Using Gamification In Hospitality Sector Training
The hospitality industry is rapidly changing with an increased demand for high-quality, cost-effective training.
The competitive market faces numerous obstacles where training is concerned; staff retention in line with a high-turnover, the constant change of compliance legislation, and a customer-orientated business model susceptible to being forever-critiqued by clients and guests. These issues create the demand for a more cost-efficient, standardized approach to workplace management and training opportunities. But the problem is providing the same high quality of tuition for every member of staff to meet and exceed customer and client satisfaction.
This is a real challenge recognized across the sector. But what can we do differently to transform our business, save on spending, and ensure a 5-star-rating every time?
Be Open To New Methods
You should start by introducing ‘serious-gaming’ into the workplace learning approach to engage your employees, much better. It’s apparent that training costs due to a high turnover of staff can become a costly matter – replacing employees from the lower rank of a business’ administration can cost the company up to 50% of the individual’s annual income. Multiply this by the high number of staff walking in and out of hotels today, and the numbers can quickly spiral into something far more critical.
Moreover, there is naturally a resistance to change and incorporation of new training initiatives due to lack of confidence in innovative, engaging content. eLearning itself has been dulled down and stripped from its true potential. There is massive scope for engaging, immersive content to support team transformation. A report by data-science gurus at Gartner revealed that 70% of business transformation efforts fail due to lack of staff engagement.
According to the world-leading information technology research and advisory company, transforming your business into an employee-happy, customer-centric focus zone could be down to the use of gamification as a primary mechanism. They predicted that by 2015, gamification would be the primary mechanism used by 40% of Fortune 1000 companies to transform business operations and the percentage only looks set to grow in the next few years. In fact, a case study by Gigya showed that gamification improves engagement by 1/3.
At a first glance, gamification is nothing new to the hospitality industry. Loyalty programs and ‘create-your-own’ hotel or pizza simulation gaming apps are already in place.
Stay Ahead By Using Digital Tools
However, as the digital landscape broadens its horizons, an increasing number of organizations have begun to leverage gamification through digital tools. As a result, hospitality decision-makers are edging towards new and innovative ways to stay ahead of the curve.
Example
Let’s take the third largest hotel brand in the world, Hilton Worldwide, as a supporting example.

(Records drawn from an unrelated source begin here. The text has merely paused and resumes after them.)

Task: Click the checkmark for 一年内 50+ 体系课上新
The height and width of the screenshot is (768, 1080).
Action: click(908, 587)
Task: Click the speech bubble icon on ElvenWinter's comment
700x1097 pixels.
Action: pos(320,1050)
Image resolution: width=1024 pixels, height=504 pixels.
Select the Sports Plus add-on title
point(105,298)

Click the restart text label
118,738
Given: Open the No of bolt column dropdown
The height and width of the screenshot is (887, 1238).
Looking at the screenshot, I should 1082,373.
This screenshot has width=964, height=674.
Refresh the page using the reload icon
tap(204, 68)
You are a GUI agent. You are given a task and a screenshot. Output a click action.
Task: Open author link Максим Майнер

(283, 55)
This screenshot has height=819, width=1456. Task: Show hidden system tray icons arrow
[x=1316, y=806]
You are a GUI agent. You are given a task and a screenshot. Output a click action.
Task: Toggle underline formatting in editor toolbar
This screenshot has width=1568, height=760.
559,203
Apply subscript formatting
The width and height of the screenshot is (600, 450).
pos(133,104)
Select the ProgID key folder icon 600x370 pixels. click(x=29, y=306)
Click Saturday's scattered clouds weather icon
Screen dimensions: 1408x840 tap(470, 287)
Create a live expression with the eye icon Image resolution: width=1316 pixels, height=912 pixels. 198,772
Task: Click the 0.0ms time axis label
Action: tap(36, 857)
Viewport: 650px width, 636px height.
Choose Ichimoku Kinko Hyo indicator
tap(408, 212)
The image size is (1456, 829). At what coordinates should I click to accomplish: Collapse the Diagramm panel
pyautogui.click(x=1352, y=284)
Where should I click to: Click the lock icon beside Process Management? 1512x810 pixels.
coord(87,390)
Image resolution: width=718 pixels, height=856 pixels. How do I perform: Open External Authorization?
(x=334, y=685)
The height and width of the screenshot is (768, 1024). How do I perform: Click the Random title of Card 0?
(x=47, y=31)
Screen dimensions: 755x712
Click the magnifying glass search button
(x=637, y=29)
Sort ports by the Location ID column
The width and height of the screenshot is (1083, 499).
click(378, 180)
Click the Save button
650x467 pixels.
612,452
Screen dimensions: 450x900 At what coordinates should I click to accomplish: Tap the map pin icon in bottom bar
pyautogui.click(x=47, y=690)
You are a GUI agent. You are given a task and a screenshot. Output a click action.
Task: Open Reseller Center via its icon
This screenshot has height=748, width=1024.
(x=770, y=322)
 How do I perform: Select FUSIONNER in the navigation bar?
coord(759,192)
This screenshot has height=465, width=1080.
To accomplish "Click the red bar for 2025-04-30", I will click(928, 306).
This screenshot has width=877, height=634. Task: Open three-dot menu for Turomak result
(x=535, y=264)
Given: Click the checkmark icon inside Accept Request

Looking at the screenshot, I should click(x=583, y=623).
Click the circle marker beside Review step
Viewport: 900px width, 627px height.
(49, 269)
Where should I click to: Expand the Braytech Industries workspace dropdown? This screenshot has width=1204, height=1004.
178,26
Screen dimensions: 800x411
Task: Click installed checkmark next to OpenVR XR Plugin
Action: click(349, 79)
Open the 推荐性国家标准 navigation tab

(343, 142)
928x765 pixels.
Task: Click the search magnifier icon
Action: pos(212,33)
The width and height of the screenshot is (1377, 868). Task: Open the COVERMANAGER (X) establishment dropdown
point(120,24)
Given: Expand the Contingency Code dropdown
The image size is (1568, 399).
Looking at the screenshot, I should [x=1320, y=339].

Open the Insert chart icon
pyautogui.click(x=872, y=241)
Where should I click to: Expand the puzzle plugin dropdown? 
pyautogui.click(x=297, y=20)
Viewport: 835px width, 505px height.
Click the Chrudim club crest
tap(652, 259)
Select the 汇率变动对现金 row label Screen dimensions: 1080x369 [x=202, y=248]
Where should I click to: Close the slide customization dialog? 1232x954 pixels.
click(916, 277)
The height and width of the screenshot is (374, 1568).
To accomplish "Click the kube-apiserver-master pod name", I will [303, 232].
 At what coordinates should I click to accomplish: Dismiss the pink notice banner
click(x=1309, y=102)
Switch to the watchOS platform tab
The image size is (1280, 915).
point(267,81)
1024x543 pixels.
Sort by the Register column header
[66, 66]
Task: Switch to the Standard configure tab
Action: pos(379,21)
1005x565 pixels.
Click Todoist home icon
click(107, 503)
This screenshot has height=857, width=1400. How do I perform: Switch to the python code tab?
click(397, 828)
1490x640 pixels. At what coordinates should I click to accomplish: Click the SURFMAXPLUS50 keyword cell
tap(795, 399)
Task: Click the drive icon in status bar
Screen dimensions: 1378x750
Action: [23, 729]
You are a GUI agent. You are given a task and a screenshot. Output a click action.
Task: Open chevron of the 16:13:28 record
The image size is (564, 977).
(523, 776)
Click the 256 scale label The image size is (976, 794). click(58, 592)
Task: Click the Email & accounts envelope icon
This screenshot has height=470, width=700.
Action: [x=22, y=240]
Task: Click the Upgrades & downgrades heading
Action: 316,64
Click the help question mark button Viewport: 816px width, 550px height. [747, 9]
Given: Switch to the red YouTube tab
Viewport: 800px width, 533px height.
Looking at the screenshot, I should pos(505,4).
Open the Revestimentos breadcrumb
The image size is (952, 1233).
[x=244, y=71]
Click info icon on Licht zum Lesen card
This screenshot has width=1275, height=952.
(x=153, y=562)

The Hilton Hotels Garden Inns branch implemented a role-playing game into their training program in order to test their employees in every-day situations where they have to choose how to best satisfy a hotel guest. Players are ranked by how well they complete the task, as well as how the guest responds. This is, then, calculated by the hotel’s real-world Satisfaction and Loyalty Tracking Survey, used to rank guests’ satisfaction with their stay.
Adrian Kurre, Senior Vice-President of Brand Management, Hilton Garden Inn, explained:
“The game responds to the evolving training needs of our employees while focusing entirely on enhancing the guest experience which has made Hilton Garden Inn an industry leader. Particularly in this economy, it is imperative that each interaction with our guests acknowledge their needs as effectively and efficiently as possible.”
And she adds:
“We take the guest experience as well as our team member training very seriously but we believe that having a little fun along the way will enhance our team members’ ability to deliver incredible service to our guests.”
Introducing a cutting-edge approach provides a more time-and-money-savvy approach rather than traditional methods of lecture-based training. Gamification will help simulate real-world guest interactions which is something team members can’t get in lecture-based training. And because it’s still relatively emerging in the training space, it will get their attention even more so. All workers want to feel they have control of their lives. Using digital tools to allow agents to feel they have a good work-life balance can provide this.
Similarly, Academy925 uses a Near-Life gaming technology approach to teaching the soft skills using immersive, realistic, role-play simulations in order to ‘manage challenging situations in the workplace’. Including situations such as poor performance, sickness absence, or handling issues around exclusion or diversity.
Final Words
It’s clear that serious-game-based technology in the hospitality industry is soon to become an integral part of the ongoing commitment of such customer-orientated business models. Cost effective role-play gamification certainly gets the ultimate training tool vote, working hand in hand with great staff retention, and increasing employee engagement. At the very least, you should expect a lower turnover and a healthier business model moving with the zeitgeist.